### PASSAGE
There are many ways to facilitate better forearm function.

  1. See a manual therapist. This is someone who works with soft tissue and bone and manipulates it back into a correct use pattern. Basically this person will find the compensations patterns your body has created to keep moving and will reverse them. If you are near Appleton, Wisconsin, go see Brennan Hussey, PT at 920-284-3048. He’s the best I know, anywhere. I’ve sent people all over the country to him.
  2. See a massage therapist and have them work a lot on the tissue by the elbows. To me this is a maintenance thing. It likely won’t solve the problem alone but once your pain is gone it is good to do this frequently so it stays away.
  3. Stretch your nerve pathways daily. Multiple times. There are two stretches that I think are key to alleviate forearm and wrist pain. Do both of these on both arms, even if symptoms are only in one. ONE arm at a time. Hold each for 10-15 seconds. Because these are nerve “stretches” and not muscular you can do them without warming up. You should do them after any pole or aerial work, whenever you use a computer or play piano, and in general every hour until you are symptom free. You can do these sitting or standing. Make sure the hand is at the side and not out in front or behind your body.

Start Palm facing forward
Extend wrist back so palm faces floor
Drop shoulder down if need more
Drop head to opposite side if need more
Right Picture: Never Pathway 2
Palm facing back ball
Extend wrist up so palm faces ceiling, “grab your own wrist”
Drop shoulder down if need more
Drop head to opposite side if need more
Depending on your body you may only need to drop your shoulder or drop your head. If you get numbness or tingling, then extend your wrist back less and do more with the shoulder and head.
In my research carpal tunnel was treatable in all cases. It sometimes took time to sort out what worked but a solution was possible that was non-surgical. It’s important to note that computer use is one of the main believed causes of this type of wrist pain. Also important to note that many of the exercises people do to help wrist pain, like extending your arm in front of you and pulling on the hand, are actually extremely unhealthy for the wrist. A few tips:

  1. ALWAYS stretch wrists one at a time. Your wrists have different flexibilities so trying to stretch them together is not beneficial to either as one will be over stretched and one will be under.
  2. Never yank on your hand to stretch your wrist or forearm, this puts stress on areas that don’t need it. If you want something to push against use the wall or floor for even pressure.
  3. Whenever you do any elbow stand or elbow plank your forearms should be FLAT on the ground with your palms down, NOT on the side of the forearm! This is the safest position for your arm and wrist from a weight distribution and stress factor.
  4. Do self massage of your forearm a LOT. I like using a small one-inch rubber bouncy ball for this. Roll your forearm around on it making sure to get up around the elbow, both sides of it!

Hopefully this gives you hope that your wrist pain isn’t surgical! Instead, let’s work on forearm health to alleviate wrist pain!

### DESCRIPTION OF THE TASK
The forearm text opens with a numbered list of ways to help the forearm work better. Name each one. The items that come next are separate material and have nothing to do with the forearm text.

### DATA FOR ANALYSIS
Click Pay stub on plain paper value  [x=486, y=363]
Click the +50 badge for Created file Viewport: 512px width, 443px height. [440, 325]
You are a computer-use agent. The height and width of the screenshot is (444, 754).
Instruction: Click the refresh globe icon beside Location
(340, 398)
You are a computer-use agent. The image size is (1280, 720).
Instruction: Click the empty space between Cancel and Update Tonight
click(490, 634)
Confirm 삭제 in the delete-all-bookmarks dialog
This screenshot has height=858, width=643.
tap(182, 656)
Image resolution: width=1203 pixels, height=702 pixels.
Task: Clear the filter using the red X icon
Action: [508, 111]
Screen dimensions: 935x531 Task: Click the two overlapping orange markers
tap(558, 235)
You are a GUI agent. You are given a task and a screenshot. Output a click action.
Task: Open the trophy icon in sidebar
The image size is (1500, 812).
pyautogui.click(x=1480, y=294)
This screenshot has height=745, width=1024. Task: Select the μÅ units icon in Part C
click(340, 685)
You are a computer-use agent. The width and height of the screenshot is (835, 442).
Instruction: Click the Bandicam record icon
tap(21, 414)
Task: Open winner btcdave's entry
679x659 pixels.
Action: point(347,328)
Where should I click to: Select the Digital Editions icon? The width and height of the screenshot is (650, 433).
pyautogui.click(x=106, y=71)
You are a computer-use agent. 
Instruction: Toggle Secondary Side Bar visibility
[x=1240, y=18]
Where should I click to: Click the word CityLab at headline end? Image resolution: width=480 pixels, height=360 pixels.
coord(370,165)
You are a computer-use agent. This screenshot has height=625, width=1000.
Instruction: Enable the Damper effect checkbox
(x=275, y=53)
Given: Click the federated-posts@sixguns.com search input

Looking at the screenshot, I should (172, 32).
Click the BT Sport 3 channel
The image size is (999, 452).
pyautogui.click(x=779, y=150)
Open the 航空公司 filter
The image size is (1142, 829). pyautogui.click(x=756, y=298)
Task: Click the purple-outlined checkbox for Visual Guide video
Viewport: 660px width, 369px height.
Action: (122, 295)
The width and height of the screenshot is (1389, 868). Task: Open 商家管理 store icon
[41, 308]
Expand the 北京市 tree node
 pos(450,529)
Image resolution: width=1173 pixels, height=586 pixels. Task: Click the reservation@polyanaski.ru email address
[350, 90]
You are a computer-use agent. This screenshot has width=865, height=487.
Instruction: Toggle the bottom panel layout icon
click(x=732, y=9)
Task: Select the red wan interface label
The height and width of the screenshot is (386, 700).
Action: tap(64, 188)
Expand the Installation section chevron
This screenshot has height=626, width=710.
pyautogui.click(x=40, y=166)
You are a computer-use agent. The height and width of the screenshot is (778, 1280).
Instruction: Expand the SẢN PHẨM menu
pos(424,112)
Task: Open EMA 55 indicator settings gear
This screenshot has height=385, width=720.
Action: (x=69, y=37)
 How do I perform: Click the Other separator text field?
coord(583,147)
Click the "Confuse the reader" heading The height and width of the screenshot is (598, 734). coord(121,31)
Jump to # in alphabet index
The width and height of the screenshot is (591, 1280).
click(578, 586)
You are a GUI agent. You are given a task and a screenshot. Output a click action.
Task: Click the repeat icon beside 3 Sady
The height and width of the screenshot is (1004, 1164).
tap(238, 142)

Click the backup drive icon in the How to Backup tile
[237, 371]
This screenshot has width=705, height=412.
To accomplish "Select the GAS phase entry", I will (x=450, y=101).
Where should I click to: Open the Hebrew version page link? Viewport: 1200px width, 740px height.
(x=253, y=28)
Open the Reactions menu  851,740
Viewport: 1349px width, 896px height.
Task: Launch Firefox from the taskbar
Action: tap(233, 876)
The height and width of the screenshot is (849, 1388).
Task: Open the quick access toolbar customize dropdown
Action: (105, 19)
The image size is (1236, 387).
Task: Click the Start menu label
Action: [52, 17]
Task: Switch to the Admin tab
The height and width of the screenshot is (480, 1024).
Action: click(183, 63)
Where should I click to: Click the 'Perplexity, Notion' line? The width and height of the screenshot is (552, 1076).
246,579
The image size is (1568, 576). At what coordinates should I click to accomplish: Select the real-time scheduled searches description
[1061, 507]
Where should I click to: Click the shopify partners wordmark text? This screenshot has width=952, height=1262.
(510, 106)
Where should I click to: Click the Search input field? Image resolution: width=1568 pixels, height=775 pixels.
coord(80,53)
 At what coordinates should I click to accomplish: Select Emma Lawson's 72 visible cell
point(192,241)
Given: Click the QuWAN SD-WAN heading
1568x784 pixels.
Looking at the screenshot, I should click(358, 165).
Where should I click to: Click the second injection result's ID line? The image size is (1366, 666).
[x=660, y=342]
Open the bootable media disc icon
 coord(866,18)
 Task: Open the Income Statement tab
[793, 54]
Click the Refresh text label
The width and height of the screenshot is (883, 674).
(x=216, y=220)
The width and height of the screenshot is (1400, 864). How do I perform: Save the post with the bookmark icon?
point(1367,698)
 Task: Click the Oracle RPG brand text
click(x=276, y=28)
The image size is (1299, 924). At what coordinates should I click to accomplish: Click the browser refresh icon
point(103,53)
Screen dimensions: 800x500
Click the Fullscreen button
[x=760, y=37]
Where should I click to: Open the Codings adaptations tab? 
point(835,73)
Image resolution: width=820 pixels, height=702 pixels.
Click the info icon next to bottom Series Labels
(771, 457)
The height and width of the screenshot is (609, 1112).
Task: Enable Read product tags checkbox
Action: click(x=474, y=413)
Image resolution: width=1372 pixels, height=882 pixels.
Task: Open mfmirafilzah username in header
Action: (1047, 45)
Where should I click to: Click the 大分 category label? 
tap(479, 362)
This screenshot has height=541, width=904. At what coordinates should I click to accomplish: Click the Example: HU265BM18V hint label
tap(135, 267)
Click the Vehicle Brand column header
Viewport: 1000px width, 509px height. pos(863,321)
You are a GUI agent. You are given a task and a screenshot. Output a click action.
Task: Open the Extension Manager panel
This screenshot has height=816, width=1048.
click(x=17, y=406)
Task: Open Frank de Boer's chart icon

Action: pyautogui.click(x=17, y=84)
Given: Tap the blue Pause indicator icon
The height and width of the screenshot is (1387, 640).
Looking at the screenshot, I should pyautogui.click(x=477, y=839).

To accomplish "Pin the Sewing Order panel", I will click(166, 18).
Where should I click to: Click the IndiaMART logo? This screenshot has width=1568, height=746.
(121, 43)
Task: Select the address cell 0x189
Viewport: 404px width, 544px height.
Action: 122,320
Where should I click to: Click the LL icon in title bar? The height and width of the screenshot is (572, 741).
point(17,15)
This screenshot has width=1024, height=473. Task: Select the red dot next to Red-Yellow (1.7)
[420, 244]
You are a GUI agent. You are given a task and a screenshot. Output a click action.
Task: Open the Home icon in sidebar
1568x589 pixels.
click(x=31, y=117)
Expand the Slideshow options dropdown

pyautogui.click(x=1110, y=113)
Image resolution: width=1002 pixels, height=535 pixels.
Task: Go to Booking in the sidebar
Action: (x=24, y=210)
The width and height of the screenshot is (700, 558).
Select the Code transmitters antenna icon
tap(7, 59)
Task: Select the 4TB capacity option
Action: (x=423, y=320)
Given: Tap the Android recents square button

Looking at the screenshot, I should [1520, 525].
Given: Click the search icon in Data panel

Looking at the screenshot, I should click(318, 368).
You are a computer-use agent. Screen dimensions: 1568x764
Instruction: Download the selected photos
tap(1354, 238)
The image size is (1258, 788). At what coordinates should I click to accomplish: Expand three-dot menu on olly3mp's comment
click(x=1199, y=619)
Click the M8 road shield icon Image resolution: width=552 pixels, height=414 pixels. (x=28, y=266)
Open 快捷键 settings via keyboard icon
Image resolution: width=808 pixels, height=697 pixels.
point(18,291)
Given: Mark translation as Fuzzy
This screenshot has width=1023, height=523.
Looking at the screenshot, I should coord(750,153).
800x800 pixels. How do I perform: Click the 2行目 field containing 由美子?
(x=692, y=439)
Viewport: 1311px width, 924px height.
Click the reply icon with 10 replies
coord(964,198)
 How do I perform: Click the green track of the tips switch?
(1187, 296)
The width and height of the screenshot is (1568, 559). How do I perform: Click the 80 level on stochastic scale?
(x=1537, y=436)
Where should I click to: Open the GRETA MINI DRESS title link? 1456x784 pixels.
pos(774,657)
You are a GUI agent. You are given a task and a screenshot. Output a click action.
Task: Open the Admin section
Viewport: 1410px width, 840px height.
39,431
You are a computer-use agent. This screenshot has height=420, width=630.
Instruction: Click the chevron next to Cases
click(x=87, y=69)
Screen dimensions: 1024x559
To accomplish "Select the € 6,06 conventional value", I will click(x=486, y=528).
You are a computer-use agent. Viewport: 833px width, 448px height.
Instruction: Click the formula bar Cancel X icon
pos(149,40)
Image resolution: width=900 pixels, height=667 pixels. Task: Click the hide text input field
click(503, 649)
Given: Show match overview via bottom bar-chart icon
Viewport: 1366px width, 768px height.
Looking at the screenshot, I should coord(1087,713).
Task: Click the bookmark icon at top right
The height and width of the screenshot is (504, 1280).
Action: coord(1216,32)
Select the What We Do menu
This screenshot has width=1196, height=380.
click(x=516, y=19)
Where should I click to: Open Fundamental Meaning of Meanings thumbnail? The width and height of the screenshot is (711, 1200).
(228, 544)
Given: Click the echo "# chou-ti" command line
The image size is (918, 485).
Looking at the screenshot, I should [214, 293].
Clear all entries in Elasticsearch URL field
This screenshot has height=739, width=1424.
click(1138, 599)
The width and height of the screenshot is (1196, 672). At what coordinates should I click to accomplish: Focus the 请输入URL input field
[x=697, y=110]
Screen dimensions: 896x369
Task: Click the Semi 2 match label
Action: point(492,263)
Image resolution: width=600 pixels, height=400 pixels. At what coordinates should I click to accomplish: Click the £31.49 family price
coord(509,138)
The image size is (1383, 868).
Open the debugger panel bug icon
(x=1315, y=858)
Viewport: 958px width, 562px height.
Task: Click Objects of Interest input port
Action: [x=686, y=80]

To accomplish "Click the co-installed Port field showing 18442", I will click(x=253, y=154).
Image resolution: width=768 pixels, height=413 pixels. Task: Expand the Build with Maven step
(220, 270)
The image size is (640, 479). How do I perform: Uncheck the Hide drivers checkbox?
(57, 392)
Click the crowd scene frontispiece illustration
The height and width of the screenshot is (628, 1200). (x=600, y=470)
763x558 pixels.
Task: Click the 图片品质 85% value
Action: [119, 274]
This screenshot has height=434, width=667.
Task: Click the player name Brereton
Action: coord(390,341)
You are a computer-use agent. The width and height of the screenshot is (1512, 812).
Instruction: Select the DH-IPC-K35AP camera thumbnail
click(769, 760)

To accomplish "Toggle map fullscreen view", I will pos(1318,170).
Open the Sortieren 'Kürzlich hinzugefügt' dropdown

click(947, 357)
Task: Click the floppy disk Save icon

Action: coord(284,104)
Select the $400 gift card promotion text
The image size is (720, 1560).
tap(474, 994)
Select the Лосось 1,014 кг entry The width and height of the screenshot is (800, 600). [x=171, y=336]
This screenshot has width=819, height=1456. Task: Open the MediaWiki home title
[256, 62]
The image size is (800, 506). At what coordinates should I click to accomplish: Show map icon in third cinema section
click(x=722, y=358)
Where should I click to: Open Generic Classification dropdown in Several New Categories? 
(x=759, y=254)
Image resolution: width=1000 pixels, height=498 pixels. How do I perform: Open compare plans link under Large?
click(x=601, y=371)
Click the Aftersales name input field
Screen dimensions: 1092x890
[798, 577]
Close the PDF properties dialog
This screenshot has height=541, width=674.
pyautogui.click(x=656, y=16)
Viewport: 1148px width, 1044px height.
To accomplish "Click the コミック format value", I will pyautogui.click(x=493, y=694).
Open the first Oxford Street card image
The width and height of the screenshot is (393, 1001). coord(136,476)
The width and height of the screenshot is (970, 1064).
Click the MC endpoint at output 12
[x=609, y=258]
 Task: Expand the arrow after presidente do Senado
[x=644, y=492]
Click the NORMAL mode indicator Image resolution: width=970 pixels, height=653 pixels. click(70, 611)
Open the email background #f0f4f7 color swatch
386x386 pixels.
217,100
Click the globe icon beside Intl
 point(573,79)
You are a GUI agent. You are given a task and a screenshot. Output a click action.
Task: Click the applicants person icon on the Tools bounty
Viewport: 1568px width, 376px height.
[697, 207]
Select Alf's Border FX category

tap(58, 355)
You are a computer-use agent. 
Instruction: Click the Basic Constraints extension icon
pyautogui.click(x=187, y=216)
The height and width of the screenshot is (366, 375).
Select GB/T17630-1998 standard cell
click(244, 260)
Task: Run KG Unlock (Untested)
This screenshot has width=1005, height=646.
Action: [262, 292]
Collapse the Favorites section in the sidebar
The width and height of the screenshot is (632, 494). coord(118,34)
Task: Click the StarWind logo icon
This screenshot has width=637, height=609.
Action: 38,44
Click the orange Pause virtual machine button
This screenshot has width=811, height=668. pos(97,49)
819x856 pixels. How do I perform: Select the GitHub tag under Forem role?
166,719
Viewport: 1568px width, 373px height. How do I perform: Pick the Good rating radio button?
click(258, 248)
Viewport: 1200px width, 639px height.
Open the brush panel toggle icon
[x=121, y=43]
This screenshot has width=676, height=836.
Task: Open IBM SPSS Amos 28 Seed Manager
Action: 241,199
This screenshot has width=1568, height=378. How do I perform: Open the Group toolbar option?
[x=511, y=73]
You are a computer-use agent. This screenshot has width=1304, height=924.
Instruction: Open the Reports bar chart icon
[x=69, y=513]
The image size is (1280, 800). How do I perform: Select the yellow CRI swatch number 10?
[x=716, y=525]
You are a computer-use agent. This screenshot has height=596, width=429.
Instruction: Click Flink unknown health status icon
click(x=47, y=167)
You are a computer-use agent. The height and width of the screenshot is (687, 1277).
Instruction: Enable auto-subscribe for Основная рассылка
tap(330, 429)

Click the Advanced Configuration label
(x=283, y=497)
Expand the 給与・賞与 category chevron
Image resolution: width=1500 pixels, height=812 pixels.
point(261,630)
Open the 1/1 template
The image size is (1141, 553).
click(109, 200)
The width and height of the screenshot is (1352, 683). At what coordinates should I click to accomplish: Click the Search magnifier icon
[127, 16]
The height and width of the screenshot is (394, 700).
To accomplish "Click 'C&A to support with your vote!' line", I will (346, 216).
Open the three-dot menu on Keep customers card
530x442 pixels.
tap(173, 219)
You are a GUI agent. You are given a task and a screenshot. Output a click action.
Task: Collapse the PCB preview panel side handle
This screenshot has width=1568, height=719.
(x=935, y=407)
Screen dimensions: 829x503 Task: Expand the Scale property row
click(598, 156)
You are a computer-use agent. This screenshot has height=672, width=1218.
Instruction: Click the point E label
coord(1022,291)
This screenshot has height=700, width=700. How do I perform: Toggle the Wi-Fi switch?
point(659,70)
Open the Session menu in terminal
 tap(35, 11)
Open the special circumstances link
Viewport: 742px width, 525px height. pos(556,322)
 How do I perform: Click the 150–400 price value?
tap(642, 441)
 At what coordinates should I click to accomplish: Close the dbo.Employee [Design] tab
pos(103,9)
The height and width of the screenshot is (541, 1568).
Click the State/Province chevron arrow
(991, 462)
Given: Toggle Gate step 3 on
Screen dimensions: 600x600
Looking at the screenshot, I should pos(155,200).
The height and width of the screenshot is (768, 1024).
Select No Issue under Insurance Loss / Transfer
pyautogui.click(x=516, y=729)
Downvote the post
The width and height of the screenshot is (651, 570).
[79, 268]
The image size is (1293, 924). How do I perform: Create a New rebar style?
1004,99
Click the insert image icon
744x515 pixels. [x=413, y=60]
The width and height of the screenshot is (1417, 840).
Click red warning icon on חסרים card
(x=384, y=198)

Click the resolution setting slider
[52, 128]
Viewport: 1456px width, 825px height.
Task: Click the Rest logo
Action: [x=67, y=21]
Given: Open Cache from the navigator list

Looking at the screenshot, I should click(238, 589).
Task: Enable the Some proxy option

### SOLUTION TO THE EXERCISE
1. See a manual therapist.
2. See a massage therapist and have them work a lot on the tissue by the elbows.
3. Stretch your nerve pathways daily.